Figure 4. Production of cytokines by aortic T cells using intracellular staining.

One million splenocytes were stimulated with ionomycin and phorbol myristate acetate and brefeldin A at 37°C for 5 hours. Intracellular staining was then performed with the Cytofix/Cytoperm Plus fixation and permeabilization solution kit using anti–IL-17A and anti–IFN-γ antibodies. (A) Representative images of IFN-γ–producing CD8⁺ T cells of WT and tg^sm/p22phox mice at 3, 6, and 9 months of age. (B–D) Quantification of CD8⁺ T cells producing IFN-γ, IL-17A, and TNF-α. (E–G) Quantification of CD4⁺ T cells producing IFN-γ, IL-17A, and TNF-α. *P < 0.01 vs. WT; **P < 0.01 vs. WT; ^#P < 0.05 vs. 6 months; ^##P <0.01 vs. 3 months. These data were analyzed using 2-way ANOVA.

Figure 3. Flow cytometry analysis of inflammatory cells in the aorta of WT and tg^sm/p22phox mice.

Single cell suspensions were prepared from freshly isolated mouse aortas via enzymatic digestion and mechanical dissociation. Live cell singlets were analyzed for vascular inflammatory cells. (A–H) CD45⁺ total leukocytes, F4/80⁺ macrophages, CD19⁺ B lymphocytes, CD3⁺ T lymphocytes, and CD4⁺/CD8⁺T cell subsets were identified in the aorta of 9-month-old WT (A–D) and tg^sm/p22phox mice (E–H). (I–N) Quantification of infiltrating leukocyte subsets using 2-way ANOVA (n = 6–8). **P < 0.01 vs. Tg^sm/p22phox; ^#P < 0.05; ^##P < 0.01.

Figure 2. Vascular oxidative stress induced by deletion of smooth muscle Sod3 promotes age-related aortic stiffening and hypertension.

(A) Masson’s trichrome blue staining in 3-, 6-, and 9-month-old Sod3^fl/fl Cre^– and Sod3^fl/fl Smmhc-Cre mice. Tamoxifen was administered at 3 mg/20 kg in corn oil via i.p. injection at 10 weeks of age. Images are ×20 magnification. Scale bars: 100 μm. (B) Aortic hydroxyproline content. (C and D) Pressure diameter relationship and stress-strain relationships. (E and F) Blood pressure measured by radiotelemetry (n = 6–8). ^#P < 0.05 vs. Cre^–/–; *P < 0.05 vs. Sod3^fl/fl Smmhc Cre 3 month; **P < 0.05 vs. Sod3^fl/fl Smmhc-Cre 3 month. Aortic hydroxyproline content was analyzed using 2-way ANOVA. Pressure diameter relationships, stress-strain relationships, and blood pressures were analyzed using 1-way ANOVA with repeated measures.
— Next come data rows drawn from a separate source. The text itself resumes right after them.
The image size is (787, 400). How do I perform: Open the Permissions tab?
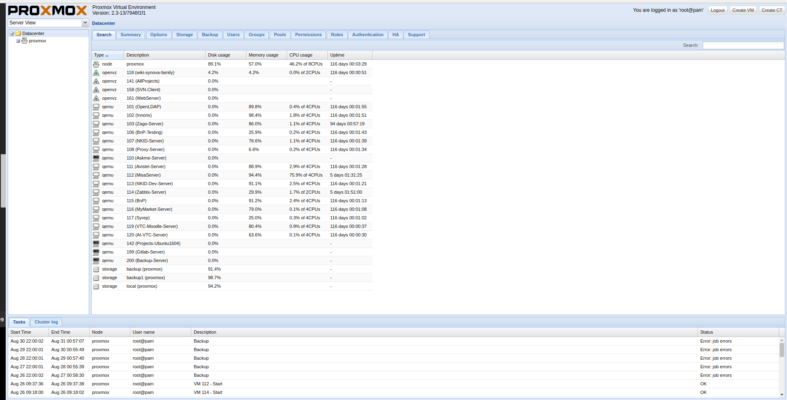tap(308, 34)
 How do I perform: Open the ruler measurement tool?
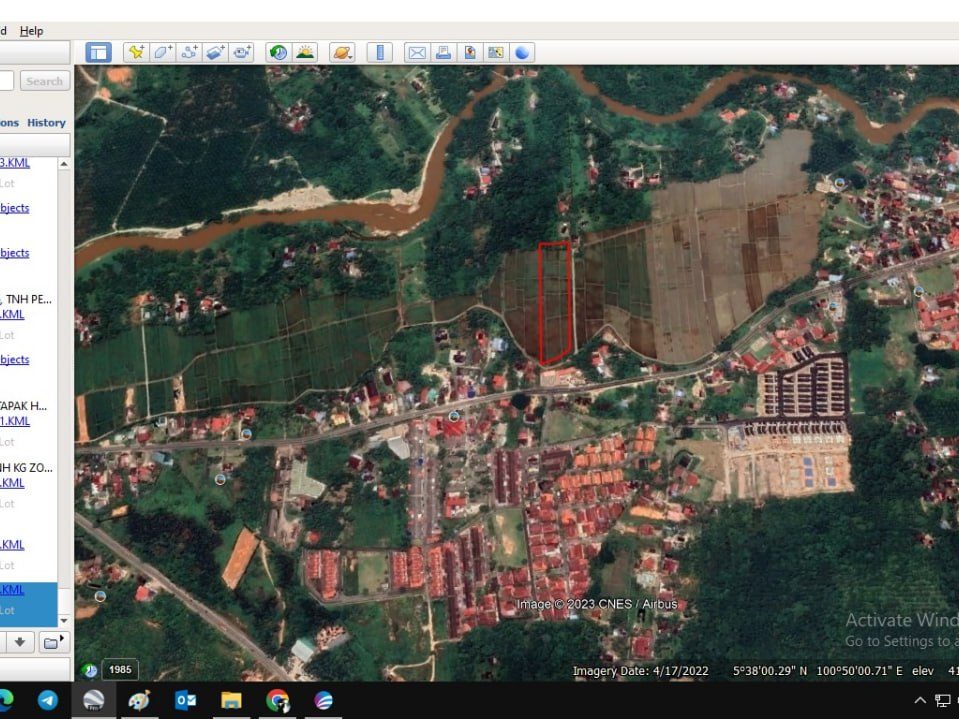[380, 53]
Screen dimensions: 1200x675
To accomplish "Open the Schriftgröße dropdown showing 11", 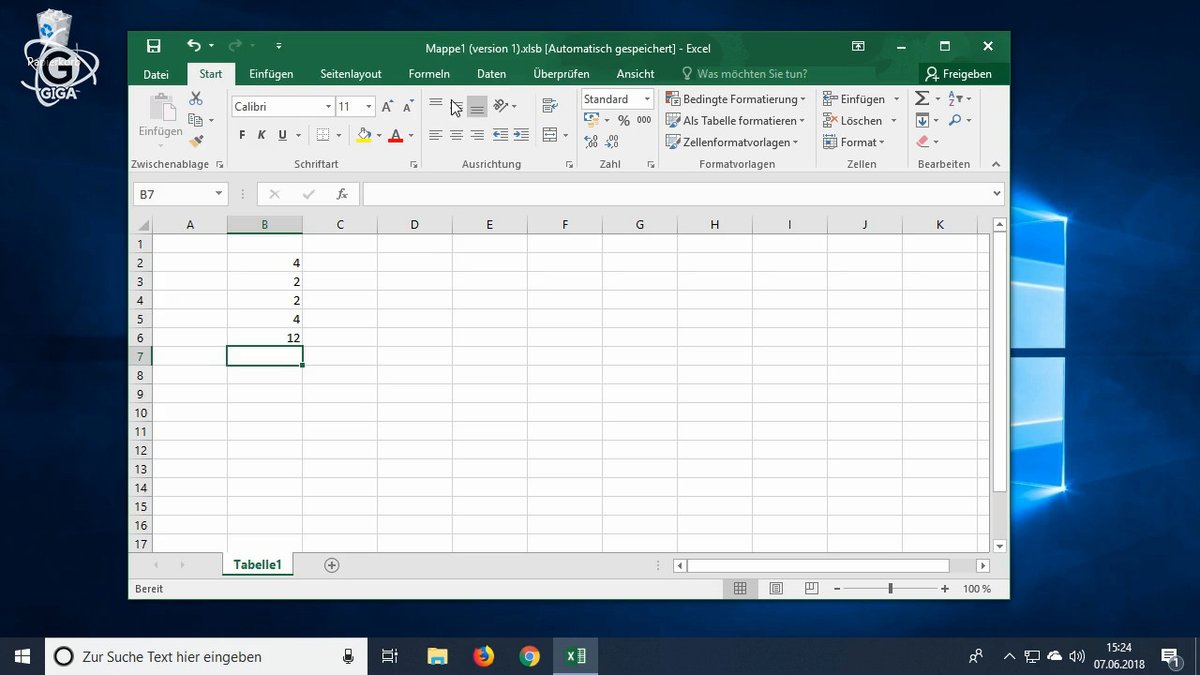I will pos(353,105).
Figure 1. Tg^sm/p22phox mice develop age-related aortic stiffening and hypertension.

(A) Effects of aging on vascular collagen deposition in WT and tg^sm/p22phox mice. Perfusion-fixed sections of the thoracic aortas were sectioned (6 μm) and stained with Masson’s trichome to highlight collagen (blue). Areas within the red boxes were magnified (×20) and shown below the original images (×6). Scale bars: 100 μm. (B) Adventitial collagen area was quantified by planimetry. ^#P < 0.05 vs. WT; **P < 0.01 vs. 3 months. (C) Aortic collagen quantification by hydroxyproline assay. (D and E) Freshly isolated aortas were mounted on a myograph system in Ca²⁺-free buffer to determine pressure-diameter relationships. Stress-strain relationships were constructed from intraluminal pressure, wall thickness, and inner and outer diameters. These parameters were measured at 25 mmHg step changes in pressure from 0–200 mmHg. **P < 0.01 vs. Tg 3 months; ^##P < 0.01 vs. WT. (F and G) Telemetry blood pressure of WT and tg^sm/p22phox mice at 3, 6, and 9 months of age. ^†P < 0.05 vs. Tg 6 months; ^††P <0.01 vs. Tg 6 months. Data were analyzed using 2-way ANOVA; n = 6–9.